Table 1 depicts graphically a grid with the obtained risk probabilities. White boxes indicate null risk; cyan boxes, very low risk; green boxes, low risk; golden boxes, moderate risk; brown boxes, high risk; and, finally, dark red boxes, very high risk.
As an illustration, Figure 6 shows different scenarios for preprandial glucose values in euglycemia, mild hyperglycemia, and severe hyperglycemia. The red solid line corresponds to a scenario with a RI <10; the blue dashed line corresponds to a scenario with a RI in the 10–60 range; the green dotted line corresponds to a RI in the range 60–120; and the magenta dashed–dotted line corresponds to a RI >120 (see Table 2).
With euglycemic preprandial glucose, a RI <10 corresponds to a bolus insulin–mealtime pair producing the envelope closest to euglycemia (red solid line in Figure 6A). When severe and mild hyperglycemia and/or mild hypoglycemia episodes occur during the simulation, an intermediate risk index value is generated (blue dashed line, Figure 6A). A high risk appears when sustained hyperglycemia is present and/or mild hypoglycemia is produced (green dotted line, Figure 6A). A RI >120 arises with severe hypoglycemia for a long time (magenta dashed–dotted line, Figure 6A).

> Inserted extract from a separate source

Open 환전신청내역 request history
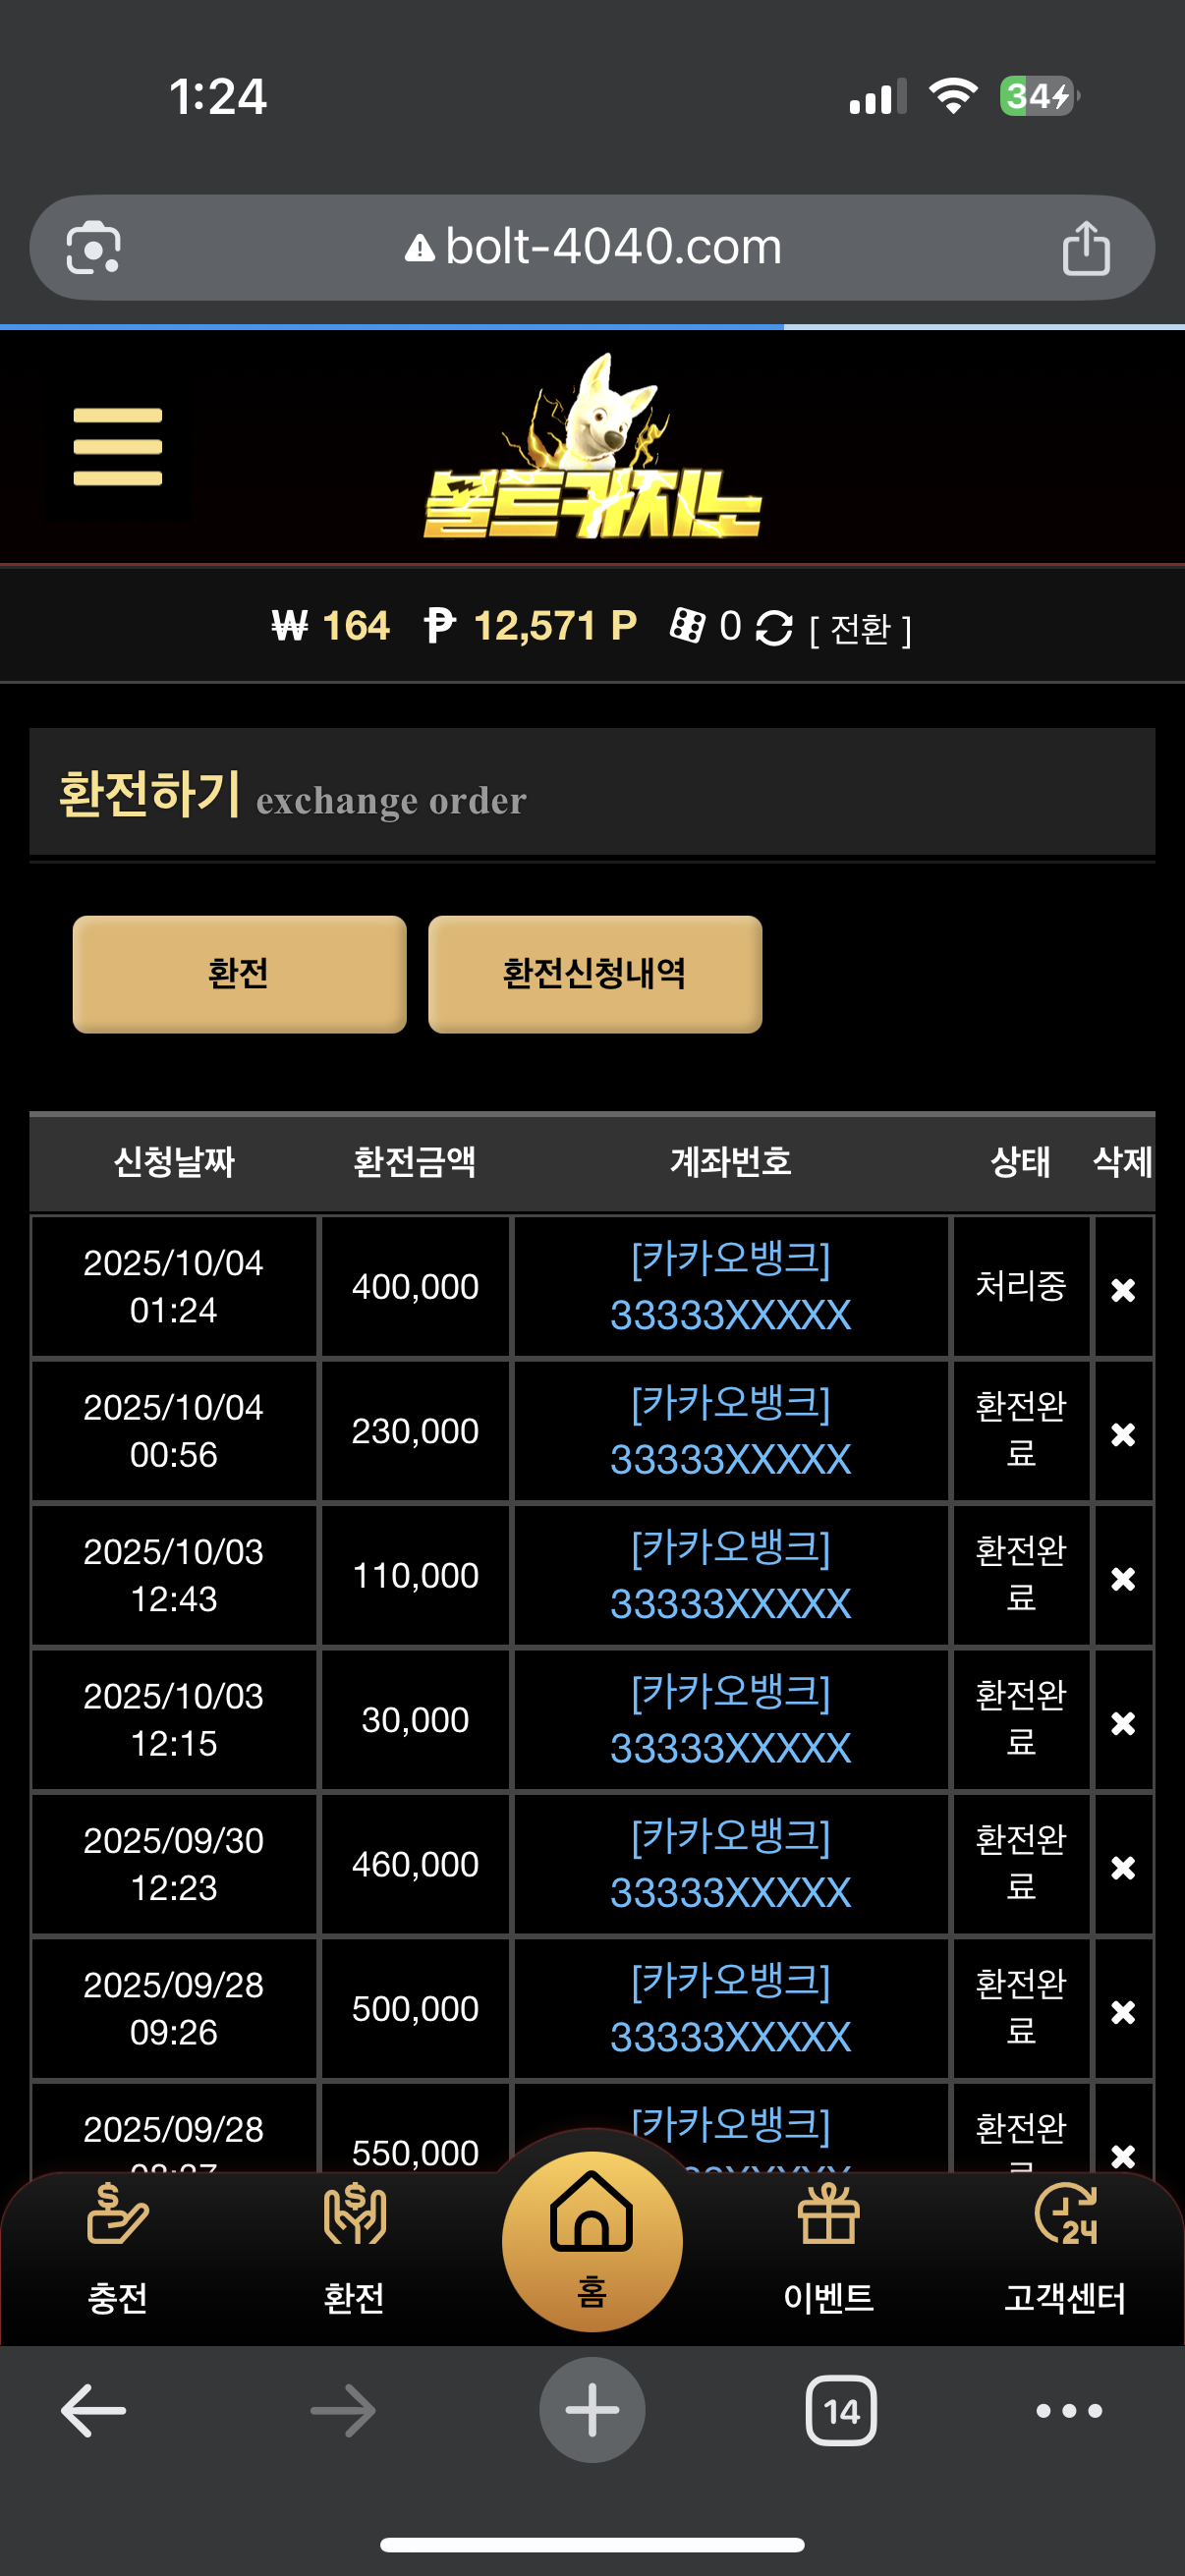 coord(595,973)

Figure 6B illustrates scenarios with preprandial glucose values in 160 mg/dl. As observed, the risk index value is proportional to the presence of sustained hyperglycemia.
Figure 6C shows illustrative scenarios for a preprandial glucose value in 220 mg/dl. Similar conclusions are drawn. The lowest index indicates that the glucose trajectory will converge to euglycemia with lowest exposure to a hyperglycemic state. On the contrary, greatest risks are obtained when there is an excess (magenta dashed–dotted line) or lack (green dotted line) of insulin.
Modal interval analysis is a technique used to deal with uncertain variables and was applied here to predict postprandial glucose in patients with T1DM. By considering intrapatient variability and uncertainty in CHO, a safer prediction of possible hyper- and hypoglycemia episodes induced by the tested insulin therapy can be calculated.
The risk index proposed in this work is based on metrics that have been established according to the clinical relevance of each episode of hypo- and hyperglycemia. The relevance of these metrics can be appreciated clearly in the results.
An intensive study was carried out analyzing the relationship between different ranges for the value of the risk index and the occurrence of mild and severe hypoglycemia and hyperglycemia events.
The resulting risk index is apparently consistent with clinical judgment; however, a formal clinical validation is required. The authors are currently working on a way to integrate the RI into a decision support system.
In order to apply the methodology presented here in a patient-specific scenario, it is necessary to adjust the model to this patient. The model parameters would be estimated from measurements with a continuous glucose monitor for several days.